The proposed research project is responsive to the overarching challenge to "develop effective treatments and address mechanisms of resistance for men with high-risk or metastatic prostate cancer" and to the focus area on "mechanisms of resistance" and "therapy." Prostate cancer is the most common male malignancy in the United States, with 233,000 cases, of which 20% to 30% have high-risk features, and 29,480 deaths are expected in 2014. For patents with high-risk prostate cancer, standard treatment is combined radiotherapy (RT) and androgen deprivation therapy (ADT). Despite combined therapy, eventually the tumor cells become resistant and regrow in approximately half of patients with high-risk prostate cancer. These key statistics highlight a critical unmet need to determine the causes of radioresistance and to identify means to improve long-term outcomes following combined RT and ADT.
Previous studies have shown that signaling driven by the androgen receptor regulates RT-induced DNA repair pathways and reduce the efficacy of RT. In addition, shortened forms of androgen receptor play a key role in the progression of the disease and development of resistance to treatment. Significantly, recent studies showed that increase expression of shortened forms of different genes is a critical mechanism for response to DNA damage. Because radiation relies upon DNA damage in tumors for its effectiveness, RT in high-risk PCa may regulate shortened forms of androgen receptor, which enables the prostate cancer cell to maintain critical DNA repair pathways and promote resistance to combined RT and ADT.
The objective of this application is to determine if expression of shortened forms of androgen receptor function as the determinant of response to combined RT and ADT in localized high-risk prostate cancer. In the study proposed here, the initial experiment will be to exam the expression of shortened forms of androgen receptor in surgical removed tissue samples from patients who failed combined RT and ADT. Then, biopsy samples that were originally taken before combined RT and ADT to diagnose the cancer will be analyzed for the presence or absence of shortened forms androgen receptor that may predict for sensitivity of combined RT and ADT. The patients selected to be studied will all have been treated 5 or more years ago, so it will be known whether or not their tumors were controlled with combined RT and ADT. The presence or absence of the shortened forms of androgen receptor in each patient's tumor will be compared with how well the tumor was controlled. It is hoped that strong relationships between shortened forms of androgen receptor and the success rate with combined RT and ADT will be identified. The functional significance of shortened forms of androgen receptor expression will be further tested by sophisticated molecular biology techniques in prostate cancer cell line and surgically removed human prostate tissues. If overexpression of shortened androgen receptor is confirmed to result in radioresistance, therapeutic approaches that target shortened androgen receptor will be tested to determine their radiosensitizing properties for combined RT and ADT.

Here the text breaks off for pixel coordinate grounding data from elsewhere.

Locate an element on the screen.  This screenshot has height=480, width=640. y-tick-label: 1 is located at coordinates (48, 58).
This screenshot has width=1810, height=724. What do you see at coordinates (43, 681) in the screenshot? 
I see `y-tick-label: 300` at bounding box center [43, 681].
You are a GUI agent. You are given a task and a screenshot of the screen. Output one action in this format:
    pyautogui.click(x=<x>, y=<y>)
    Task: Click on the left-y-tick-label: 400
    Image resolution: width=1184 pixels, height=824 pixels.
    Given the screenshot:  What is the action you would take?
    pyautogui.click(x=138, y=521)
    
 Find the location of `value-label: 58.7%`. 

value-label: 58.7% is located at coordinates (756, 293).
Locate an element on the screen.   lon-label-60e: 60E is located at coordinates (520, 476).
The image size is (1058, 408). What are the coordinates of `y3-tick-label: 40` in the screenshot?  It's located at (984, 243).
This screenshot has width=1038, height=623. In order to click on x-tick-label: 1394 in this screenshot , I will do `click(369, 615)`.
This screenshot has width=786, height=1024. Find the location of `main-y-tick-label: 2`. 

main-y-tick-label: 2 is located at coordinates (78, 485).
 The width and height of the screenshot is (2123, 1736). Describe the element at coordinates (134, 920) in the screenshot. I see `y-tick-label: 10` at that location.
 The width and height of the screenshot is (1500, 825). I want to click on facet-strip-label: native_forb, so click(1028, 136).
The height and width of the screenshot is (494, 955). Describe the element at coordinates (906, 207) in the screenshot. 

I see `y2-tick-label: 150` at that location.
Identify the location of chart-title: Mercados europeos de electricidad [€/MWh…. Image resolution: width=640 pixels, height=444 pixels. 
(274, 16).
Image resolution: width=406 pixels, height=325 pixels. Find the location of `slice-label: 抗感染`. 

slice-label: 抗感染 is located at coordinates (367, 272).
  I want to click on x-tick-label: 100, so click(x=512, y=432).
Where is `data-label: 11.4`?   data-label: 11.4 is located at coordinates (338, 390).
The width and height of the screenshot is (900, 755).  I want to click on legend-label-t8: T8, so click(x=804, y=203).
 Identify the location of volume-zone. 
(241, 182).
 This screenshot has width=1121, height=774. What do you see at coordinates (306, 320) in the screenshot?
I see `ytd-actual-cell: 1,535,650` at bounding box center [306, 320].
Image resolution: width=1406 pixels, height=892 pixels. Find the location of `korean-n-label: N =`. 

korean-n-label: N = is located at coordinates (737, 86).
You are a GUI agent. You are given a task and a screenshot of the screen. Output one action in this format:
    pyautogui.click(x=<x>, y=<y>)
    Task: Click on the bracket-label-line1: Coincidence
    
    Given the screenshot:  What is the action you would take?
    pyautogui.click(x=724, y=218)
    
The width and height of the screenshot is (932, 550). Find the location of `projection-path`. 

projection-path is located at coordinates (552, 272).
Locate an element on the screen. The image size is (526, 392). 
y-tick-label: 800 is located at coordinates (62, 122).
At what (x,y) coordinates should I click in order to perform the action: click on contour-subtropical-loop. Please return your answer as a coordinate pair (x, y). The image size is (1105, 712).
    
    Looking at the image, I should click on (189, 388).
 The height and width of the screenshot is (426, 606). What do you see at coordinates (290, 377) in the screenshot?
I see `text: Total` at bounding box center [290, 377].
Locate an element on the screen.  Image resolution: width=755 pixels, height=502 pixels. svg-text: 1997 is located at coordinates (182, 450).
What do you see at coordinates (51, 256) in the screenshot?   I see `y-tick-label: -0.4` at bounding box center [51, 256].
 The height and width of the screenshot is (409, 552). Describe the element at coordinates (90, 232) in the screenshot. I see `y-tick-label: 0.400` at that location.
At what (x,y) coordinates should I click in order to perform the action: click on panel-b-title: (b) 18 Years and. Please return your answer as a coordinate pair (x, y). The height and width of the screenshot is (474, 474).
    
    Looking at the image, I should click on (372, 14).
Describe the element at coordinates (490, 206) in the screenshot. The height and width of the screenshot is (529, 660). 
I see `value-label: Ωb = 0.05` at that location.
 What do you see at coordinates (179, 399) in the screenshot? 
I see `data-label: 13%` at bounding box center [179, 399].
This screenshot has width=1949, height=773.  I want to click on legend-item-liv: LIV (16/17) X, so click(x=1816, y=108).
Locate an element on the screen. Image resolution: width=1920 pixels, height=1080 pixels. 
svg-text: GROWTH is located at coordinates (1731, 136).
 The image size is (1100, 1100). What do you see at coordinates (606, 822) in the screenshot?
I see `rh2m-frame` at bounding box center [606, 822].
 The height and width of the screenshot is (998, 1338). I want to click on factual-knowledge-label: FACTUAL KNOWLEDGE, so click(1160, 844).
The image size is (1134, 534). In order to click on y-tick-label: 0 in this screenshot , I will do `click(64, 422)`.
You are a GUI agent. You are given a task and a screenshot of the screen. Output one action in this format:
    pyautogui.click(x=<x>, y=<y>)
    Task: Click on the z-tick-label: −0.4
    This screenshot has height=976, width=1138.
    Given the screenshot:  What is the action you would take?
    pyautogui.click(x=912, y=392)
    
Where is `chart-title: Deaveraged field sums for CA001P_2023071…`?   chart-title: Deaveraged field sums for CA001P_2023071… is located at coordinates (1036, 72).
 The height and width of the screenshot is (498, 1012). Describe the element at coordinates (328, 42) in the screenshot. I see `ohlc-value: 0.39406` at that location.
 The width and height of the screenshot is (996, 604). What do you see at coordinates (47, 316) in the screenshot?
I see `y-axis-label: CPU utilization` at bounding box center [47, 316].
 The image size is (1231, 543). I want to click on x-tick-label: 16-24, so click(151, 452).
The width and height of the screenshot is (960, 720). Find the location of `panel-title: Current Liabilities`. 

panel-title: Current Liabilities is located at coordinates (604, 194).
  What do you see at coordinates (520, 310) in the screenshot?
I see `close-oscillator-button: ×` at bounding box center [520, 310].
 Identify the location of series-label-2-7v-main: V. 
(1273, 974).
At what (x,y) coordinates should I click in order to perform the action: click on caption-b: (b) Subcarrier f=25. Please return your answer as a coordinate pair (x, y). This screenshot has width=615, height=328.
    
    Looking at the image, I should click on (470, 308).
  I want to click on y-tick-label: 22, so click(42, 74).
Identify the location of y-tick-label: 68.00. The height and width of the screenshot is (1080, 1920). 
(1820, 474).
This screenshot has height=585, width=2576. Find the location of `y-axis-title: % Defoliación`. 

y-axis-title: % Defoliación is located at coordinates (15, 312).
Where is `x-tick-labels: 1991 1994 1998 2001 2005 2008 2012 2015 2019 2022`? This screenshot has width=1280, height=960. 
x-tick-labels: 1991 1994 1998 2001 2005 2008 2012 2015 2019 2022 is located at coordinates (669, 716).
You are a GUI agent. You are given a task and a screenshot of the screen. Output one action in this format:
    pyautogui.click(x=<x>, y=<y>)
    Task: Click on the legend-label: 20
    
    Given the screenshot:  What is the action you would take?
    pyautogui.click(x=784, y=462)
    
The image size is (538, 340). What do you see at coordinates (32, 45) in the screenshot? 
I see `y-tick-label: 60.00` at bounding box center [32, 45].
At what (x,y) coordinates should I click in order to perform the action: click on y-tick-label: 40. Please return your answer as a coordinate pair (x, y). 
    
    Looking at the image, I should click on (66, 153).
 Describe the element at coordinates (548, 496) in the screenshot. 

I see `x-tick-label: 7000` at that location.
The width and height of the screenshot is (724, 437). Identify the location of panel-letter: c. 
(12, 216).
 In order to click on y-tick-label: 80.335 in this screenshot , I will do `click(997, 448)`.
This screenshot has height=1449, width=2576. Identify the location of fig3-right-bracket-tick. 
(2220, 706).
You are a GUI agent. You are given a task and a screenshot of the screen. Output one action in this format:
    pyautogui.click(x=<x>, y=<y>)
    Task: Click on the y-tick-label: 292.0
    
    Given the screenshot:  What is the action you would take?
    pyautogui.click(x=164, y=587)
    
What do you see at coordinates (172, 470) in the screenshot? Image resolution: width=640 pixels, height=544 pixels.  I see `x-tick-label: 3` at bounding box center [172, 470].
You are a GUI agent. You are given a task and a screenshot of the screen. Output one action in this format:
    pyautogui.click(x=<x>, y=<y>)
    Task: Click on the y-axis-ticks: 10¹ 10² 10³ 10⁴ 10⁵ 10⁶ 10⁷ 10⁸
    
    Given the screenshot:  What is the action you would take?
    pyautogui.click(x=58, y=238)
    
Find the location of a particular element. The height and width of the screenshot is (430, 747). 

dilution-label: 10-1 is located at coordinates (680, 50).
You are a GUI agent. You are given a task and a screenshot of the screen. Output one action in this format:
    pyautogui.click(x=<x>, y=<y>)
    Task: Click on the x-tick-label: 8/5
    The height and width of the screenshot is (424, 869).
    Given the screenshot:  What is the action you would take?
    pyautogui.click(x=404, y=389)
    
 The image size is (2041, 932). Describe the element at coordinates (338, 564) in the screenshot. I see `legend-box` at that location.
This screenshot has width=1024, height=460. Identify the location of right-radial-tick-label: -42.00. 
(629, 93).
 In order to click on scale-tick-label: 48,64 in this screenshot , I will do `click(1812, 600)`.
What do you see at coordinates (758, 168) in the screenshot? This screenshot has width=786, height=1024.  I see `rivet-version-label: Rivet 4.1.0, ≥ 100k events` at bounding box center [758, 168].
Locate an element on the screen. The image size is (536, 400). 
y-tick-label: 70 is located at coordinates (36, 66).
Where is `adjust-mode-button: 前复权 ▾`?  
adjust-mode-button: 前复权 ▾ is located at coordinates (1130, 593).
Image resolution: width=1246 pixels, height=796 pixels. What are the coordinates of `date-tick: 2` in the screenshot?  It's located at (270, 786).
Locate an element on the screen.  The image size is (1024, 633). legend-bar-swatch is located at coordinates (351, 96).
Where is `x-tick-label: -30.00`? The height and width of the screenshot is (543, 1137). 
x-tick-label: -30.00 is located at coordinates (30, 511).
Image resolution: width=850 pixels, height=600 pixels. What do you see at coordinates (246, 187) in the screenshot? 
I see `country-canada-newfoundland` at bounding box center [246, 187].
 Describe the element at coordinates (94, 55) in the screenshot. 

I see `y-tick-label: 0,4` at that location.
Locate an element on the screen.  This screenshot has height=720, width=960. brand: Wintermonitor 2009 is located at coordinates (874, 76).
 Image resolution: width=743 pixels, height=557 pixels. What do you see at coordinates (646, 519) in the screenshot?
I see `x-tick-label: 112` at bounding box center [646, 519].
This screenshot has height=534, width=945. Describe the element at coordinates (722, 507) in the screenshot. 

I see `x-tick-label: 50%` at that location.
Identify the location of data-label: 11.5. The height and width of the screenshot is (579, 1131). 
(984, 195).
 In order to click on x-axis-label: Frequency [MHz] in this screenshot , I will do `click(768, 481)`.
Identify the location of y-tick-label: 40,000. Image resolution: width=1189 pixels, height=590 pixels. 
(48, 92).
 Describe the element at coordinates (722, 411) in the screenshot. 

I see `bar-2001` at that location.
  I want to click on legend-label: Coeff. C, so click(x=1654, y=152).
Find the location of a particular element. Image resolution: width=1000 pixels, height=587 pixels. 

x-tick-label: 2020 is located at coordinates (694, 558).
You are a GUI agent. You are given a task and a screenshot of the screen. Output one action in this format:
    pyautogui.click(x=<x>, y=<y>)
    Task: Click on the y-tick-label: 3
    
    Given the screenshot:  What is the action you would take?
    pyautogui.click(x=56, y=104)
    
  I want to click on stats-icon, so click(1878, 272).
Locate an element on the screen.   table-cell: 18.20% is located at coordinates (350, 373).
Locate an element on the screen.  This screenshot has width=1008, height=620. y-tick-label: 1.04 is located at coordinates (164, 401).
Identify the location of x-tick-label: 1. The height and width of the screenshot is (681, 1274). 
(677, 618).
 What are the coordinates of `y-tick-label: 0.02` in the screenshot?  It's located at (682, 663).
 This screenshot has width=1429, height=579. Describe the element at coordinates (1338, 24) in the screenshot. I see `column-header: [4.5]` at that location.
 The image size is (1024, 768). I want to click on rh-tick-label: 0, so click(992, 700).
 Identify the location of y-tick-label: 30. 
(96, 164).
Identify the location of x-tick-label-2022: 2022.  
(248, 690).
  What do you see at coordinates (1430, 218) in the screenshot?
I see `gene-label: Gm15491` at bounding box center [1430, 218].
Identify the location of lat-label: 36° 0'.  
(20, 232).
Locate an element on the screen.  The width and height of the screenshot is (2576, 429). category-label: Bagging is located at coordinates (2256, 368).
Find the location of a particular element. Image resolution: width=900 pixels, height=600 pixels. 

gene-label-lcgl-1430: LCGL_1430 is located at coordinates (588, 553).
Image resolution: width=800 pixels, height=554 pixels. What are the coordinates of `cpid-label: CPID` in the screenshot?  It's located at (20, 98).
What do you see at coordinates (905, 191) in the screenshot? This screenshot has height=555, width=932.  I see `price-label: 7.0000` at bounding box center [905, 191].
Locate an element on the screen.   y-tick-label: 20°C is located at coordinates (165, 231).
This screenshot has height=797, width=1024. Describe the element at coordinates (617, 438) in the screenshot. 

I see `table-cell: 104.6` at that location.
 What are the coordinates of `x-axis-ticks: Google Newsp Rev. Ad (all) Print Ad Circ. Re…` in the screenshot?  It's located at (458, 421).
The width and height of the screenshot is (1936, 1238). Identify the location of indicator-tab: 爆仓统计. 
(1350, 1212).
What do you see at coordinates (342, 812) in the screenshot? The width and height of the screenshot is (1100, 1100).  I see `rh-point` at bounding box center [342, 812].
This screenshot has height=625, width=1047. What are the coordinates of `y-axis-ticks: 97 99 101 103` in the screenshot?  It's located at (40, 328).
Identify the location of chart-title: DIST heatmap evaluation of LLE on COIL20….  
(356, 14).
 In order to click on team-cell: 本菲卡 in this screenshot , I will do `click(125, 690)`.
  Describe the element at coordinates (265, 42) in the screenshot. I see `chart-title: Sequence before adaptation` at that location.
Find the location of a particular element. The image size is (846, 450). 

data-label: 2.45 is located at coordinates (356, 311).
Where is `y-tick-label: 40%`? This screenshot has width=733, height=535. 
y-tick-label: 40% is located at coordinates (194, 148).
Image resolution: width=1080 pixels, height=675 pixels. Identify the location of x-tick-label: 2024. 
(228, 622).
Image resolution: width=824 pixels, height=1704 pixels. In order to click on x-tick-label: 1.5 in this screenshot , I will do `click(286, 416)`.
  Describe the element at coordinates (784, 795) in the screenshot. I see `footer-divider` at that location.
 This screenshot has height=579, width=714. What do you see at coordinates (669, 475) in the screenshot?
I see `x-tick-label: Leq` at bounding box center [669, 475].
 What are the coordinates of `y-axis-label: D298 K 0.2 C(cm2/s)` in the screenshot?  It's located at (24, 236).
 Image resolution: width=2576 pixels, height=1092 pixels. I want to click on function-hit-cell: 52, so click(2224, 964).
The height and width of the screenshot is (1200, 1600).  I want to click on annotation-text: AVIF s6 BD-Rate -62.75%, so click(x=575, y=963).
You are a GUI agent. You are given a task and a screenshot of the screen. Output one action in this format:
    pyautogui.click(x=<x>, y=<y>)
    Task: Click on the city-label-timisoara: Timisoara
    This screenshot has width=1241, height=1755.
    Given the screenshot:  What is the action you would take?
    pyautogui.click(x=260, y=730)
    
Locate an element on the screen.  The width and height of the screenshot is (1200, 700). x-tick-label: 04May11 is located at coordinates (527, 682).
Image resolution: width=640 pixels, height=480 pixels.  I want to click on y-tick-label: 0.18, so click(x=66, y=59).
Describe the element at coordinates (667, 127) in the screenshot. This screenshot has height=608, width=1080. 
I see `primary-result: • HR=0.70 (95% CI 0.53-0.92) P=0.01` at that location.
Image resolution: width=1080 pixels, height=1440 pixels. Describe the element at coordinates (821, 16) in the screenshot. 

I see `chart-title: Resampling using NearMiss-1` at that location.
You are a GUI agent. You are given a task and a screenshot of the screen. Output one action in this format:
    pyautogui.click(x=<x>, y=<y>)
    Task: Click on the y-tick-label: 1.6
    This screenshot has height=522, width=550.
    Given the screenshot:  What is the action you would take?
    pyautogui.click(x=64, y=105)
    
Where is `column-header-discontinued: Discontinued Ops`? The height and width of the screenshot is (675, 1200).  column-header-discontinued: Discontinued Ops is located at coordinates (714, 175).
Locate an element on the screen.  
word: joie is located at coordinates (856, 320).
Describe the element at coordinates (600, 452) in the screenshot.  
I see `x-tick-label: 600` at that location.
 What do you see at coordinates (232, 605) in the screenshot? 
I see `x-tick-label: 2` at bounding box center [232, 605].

This novel research may have a significant impact on the risk assessment and individualization of combined RT and ADT for high-risk prostate cancer patients. If successful, status of shortened forms of androgen receptor may be used to determine which patients should have treatment with combined RT and ADT and which patients should be spared the toxicity associated with combined RT and ADT. Additionally, this research would provide strong rationale for targeted radiosensitization of shortened androgen receptor-positive high-risk patients through inhibition of shortened androgen receptor, opening a realm of possible treatment options for these patients.